Blame human nature. As much as we intellectually appreciate openness, at the end of the day we favor the easiest path. We’ll pay for convenience and reliability, which is why iTunes can sell songs for 99 cents despite the fact that they are out there, somewhere, in some form, for free. When you are young, you have more time than money, and LimeWire is worth the hassle. As you get older, you have more money than time. The iTunes toll is a small price to pay for the simplicity of just getting what you want. The more Facebook becomes part of your life, the more locked in you become. Artificial scarcity is the natural goal of the profit-seeking.
What’s more, there was the additionally sobering and confounding fact that an online consumer continued to be worth significantly less than an offline one. For a while, this was seen as inevitable right-sizing: Because everything online could be tracked, advertisers no longer had to pay to reach readers who never saw their ads. You paid for what you got.

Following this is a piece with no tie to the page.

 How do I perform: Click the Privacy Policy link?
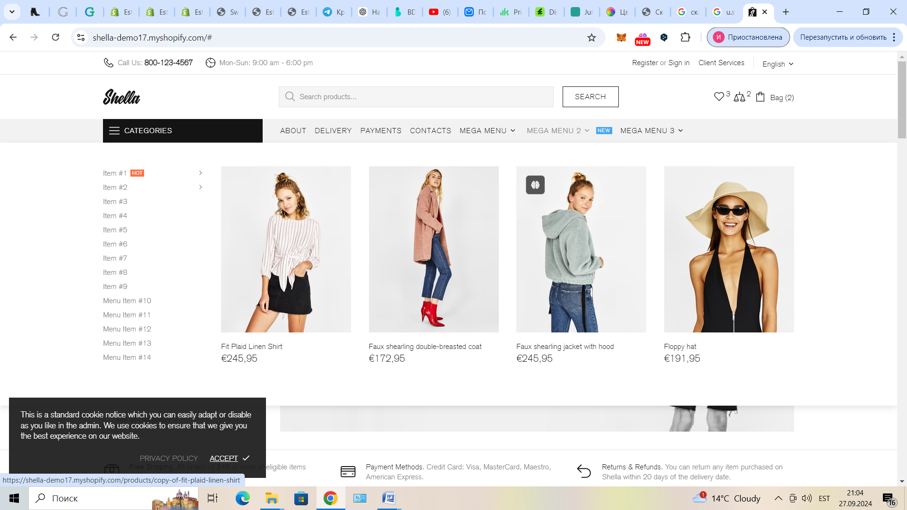[x=169, y=458]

Unfortunately, what you got wasn’t much. Consumers weren’t motivated by display ads, as evidenced by the share of the online audience that bothered to click on them. (According to a 2009 comScore study, only 16 percent of users ever click on an ad, and 8 percent of users accounted for 85 percent of all clicks.) The Web might generate some clicks here and there, but you had to aggregate millions and millions of them to make any money (which is what Google, and basically nobody else, was able to do). And the Web almost perversely discouraged the kind of systematized, coordinated, focused attention upon which brands are built — the prime, or at least most lucrative, function of media.

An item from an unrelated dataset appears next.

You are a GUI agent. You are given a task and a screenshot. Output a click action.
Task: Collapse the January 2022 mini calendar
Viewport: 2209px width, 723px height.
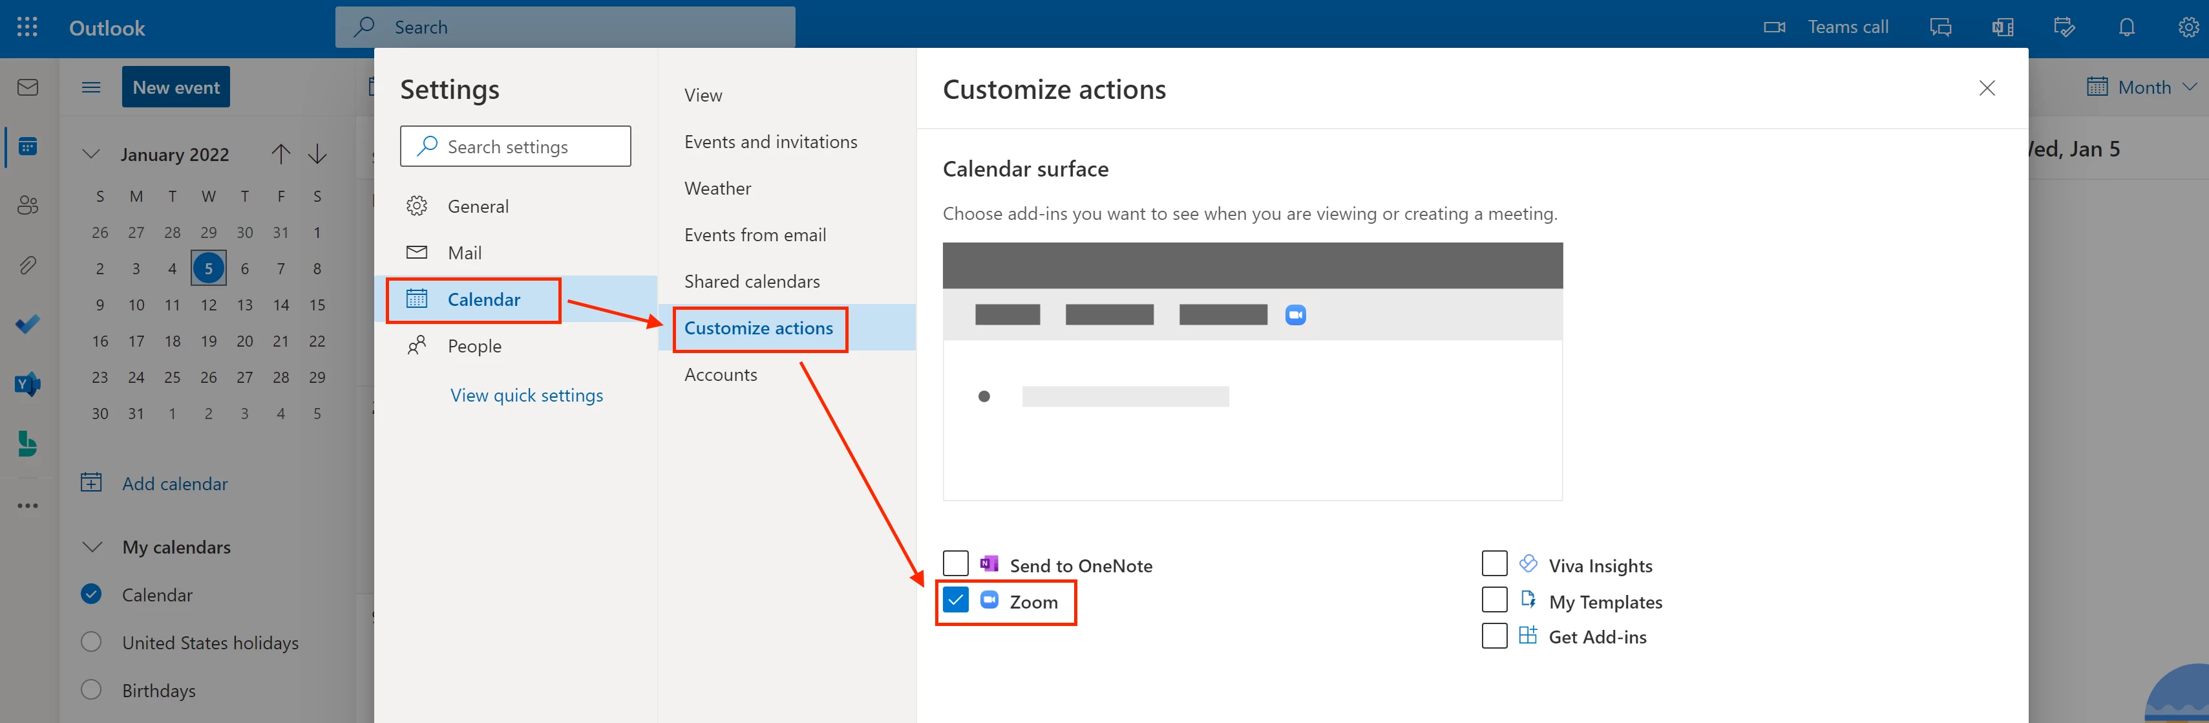pos(91,154)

What’s more, this medium rendered powerless the marketers and agencies that might have been able to turn this chaotic mess into an effective selling tool — the same marketers and professional salespeople who created the formats (the variety shows, the 30- second spots, the soap operas) that worked so well in television and radio. Advertising powerhouse WPP, for instance, with its colossal network of marketing firms — the same firms that had shaped traditional media by matching content with ads that moved the nation — may still represent a large share of Google’s revenue, but it pales next to the greater population of individual sellers that use Google’s AdWords and AdSense programs.